Article

Data voids: What are they and do they threaten democracy?

data voids are intricate systems in which media manipulators find opportunities to spread content that might be problematic and therefore harmful to our democracy.

Published date
Courses
Interaction in the hybrid media system
Copyright
Read time
11 minutes

IntroductionData voids can be a major problem for search engine companies like Google, Bing and YouTube, media manipulators use them in order to spread problematic content. The implications of false information encoutered online can have impact on our democracys, companies, they are should therefore try everything they can in order to stop misinformation spread though the data void.

Back to top

What is the data void?

Since the emergence of the Internet, a lot has changed in our society. More and more people turn to search engines like Google, Bing, and YouTube as a primary source for getting information. Golebiewski and boyd explain in their report Data Voids: Where Missing Data Can Easily Be Exploited (2019): “There are many search terms for which the available relevant data is limited, nonexistent, or deeply problematic. Recommender systems also struggle when there’s little available data to recommend. We call these low-quality data situations “data voids.” (p. 5). The data void, consequently, can lead to “low quality or low authority content because that’s the only content available.” (p. 5). In this article, I will explain how the data void come to exist and what their implications are on our current media system and our democracy.

The concept of the data void was first coined by Golebiewski and boyd (2019). “These voids occur when obscure search queries have few results associated with them, making them ripe for exploitation by media manipulators with ideological, economic, or political agendas.” (Golebiewski & boyd, 2019, p. 2). The data void itself is not a problem, but the space that it creates for media manipulators to share false information is a threat.

Users of these platforms can stumble upon a misinformation while searching, or could be led to them through the interference of what they call ‘media manipulators’.  Search engines work with massive amounts of data that are meant to provide the searcher with the information they are looking for,

but it depends on the specific term, or combination of terms, how many results you will encounter. Furthermore, quality of the information as provided can vary from high-quality, legitimate news, to low-quality, problematic content.
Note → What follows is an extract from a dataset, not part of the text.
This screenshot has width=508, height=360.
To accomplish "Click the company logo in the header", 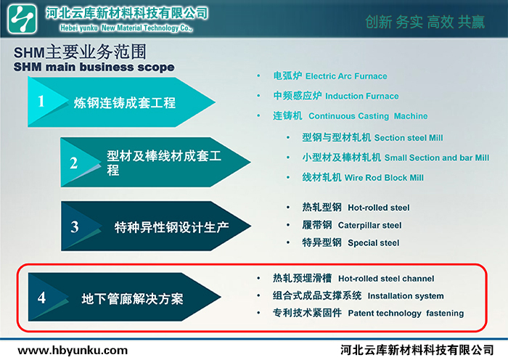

One example is that of the word ‘basketball’. When googling this word you will encounter many results that will vary from the basketball as an object, to the nearest and most recent basketball game. The results you will get will be based on your current location and on the search engine technology that bases its logic on what those that searched before you were looking for.

Search engines work with massive amounts of data that are meant to provide the searcher with the information they are looking for,but it depends on the specific term, or combination of terms, how many results you will encounter.

In the case of searching for something common like a basketball you will probably not encounter too many problems, but what happens when you type in random letters? You will probably find little to no results. “There is a long tail between a term like “basketball,” which promises a seemingly infinite number of results, and one with zero results. In that long tail, there are plenty of search queries that can drop people into a data void rife with existing but deeply problematic results.” (Golebiewski & boyd, 2019, p. 5). Problematic content might be of low quality or low authority and “some of these data voids are intentionally exploited to introduce disturbing content, while others are created to promote political propaganda.” (Golebiewski & boyd, 2019, p. 5).

According to Golebiewski and boyd (2019), there are five different sorts of data voids. I will discuss briefly how these occur and how media manipulators might look for them to spread content that we consider to be problematic.

  1. 1. Breaking news data voids come to exist after the occurrence of a major news event. The combinations of different terms associated with this specific event will lead to gaps in search inquiries that need to be filled with content. In this process of content production, media manipulators have the opportunity to link their content to these specific terms.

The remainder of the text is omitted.